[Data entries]
=== Begin Enclosure ===

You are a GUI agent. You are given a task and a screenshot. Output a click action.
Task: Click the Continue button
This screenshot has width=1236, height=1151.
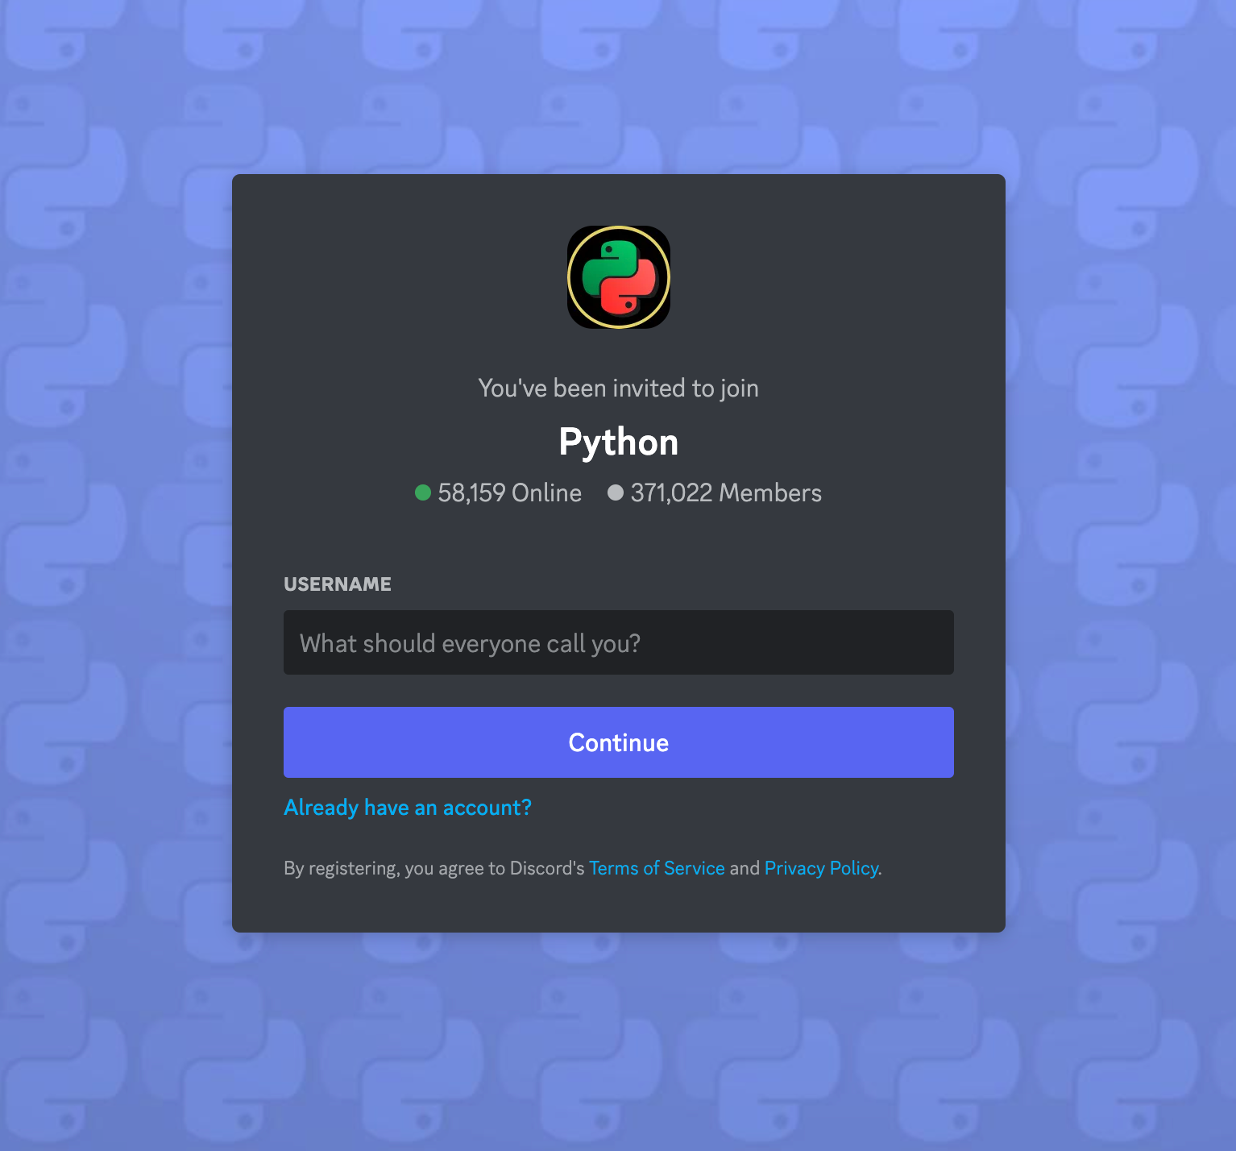coord(619,742)
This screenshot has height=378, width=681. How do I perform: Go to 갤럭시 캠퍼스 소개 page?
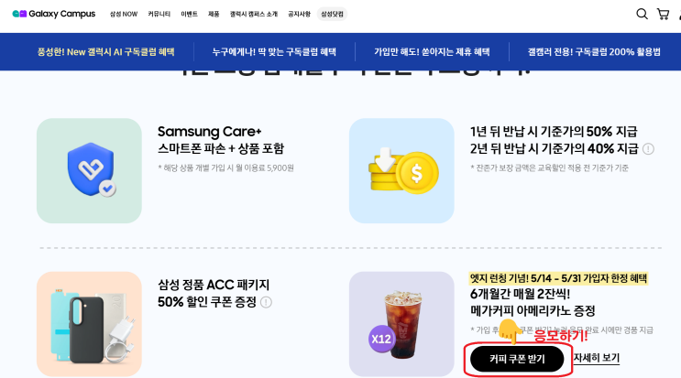[254, 15]
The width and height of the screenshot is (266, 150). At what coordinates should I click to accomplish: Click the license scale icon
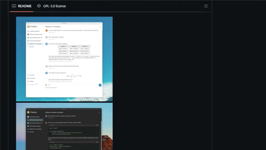click(x=39, y=6)
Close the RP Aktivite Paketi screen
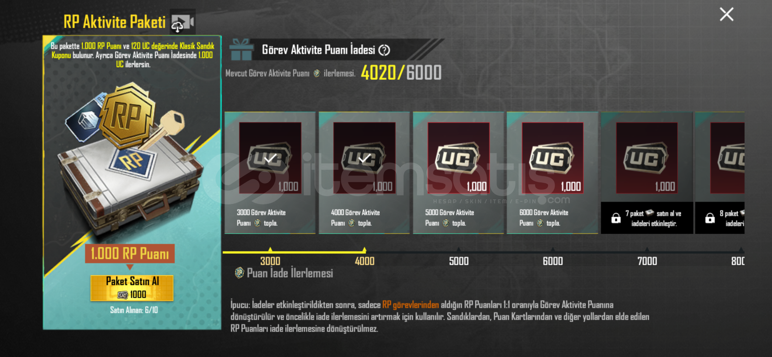772x357 pixels. (x=726, y=15)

=== End Enclosure ===

- Task details
Please print every record exactly as written, without the pictures.

- Answer to the problem
You are a GUI agent. You are given a task and a screenshot. Output a click action.
Task: Click the Continue button
This screenshot has width=1236, height=1151.
coord(619,742)
This screenshot has height=378, width=681. How do I perform: Go to 갤럭시 캠퍼스 소개 page?
[254, 15]
The width and height of the screenshot is (266, 150). At what coordinates should I click to accomplish: Click the license scale icon
click(x=39, y=6)
Close the RP Aktivite Paketi screen
772x357 pixels. (x=726, y=15)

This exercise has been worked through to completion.